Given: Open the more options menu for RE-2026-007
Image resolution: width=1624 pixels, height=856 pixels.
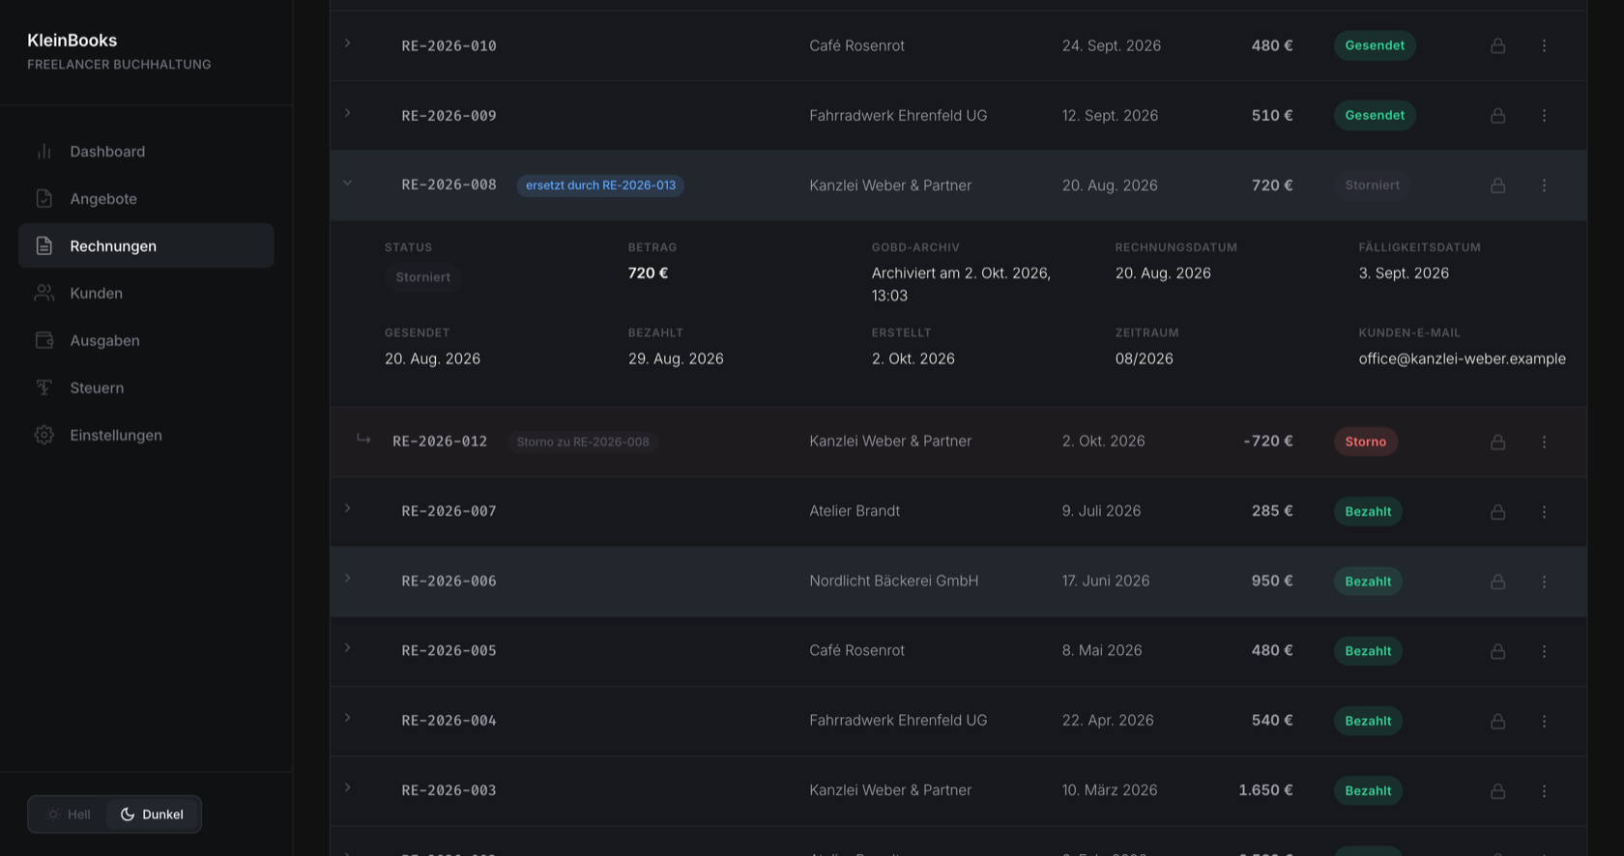Looking at the screenshot, I should pos(1544,511).
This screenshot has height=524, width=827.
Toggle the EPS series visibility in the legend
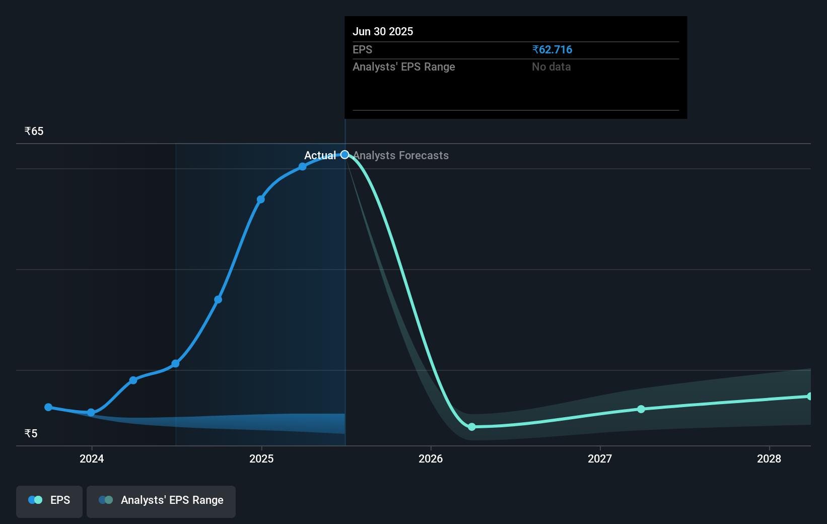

---+---

TASK TO CARRY OUT:
Arrange the material above as a Markdown table with the columns Row and Line, one numbered row for each non-blank line. Leave the pictures out of the table.

REPLY TO THE TASK:
| Row | Line |
|---|---|
| 1 | Given: Open the more options menu for RE-2026-007 |
| 2 | Image resolution: width=1624 pixels, height=856 pixels. |
| 3 | Looking at the screenshot, I should pos(1544,511). |
| 4 | This screenshot has height=524, width=827. |
| 5 | Toggle the EPS series visibility in the legend |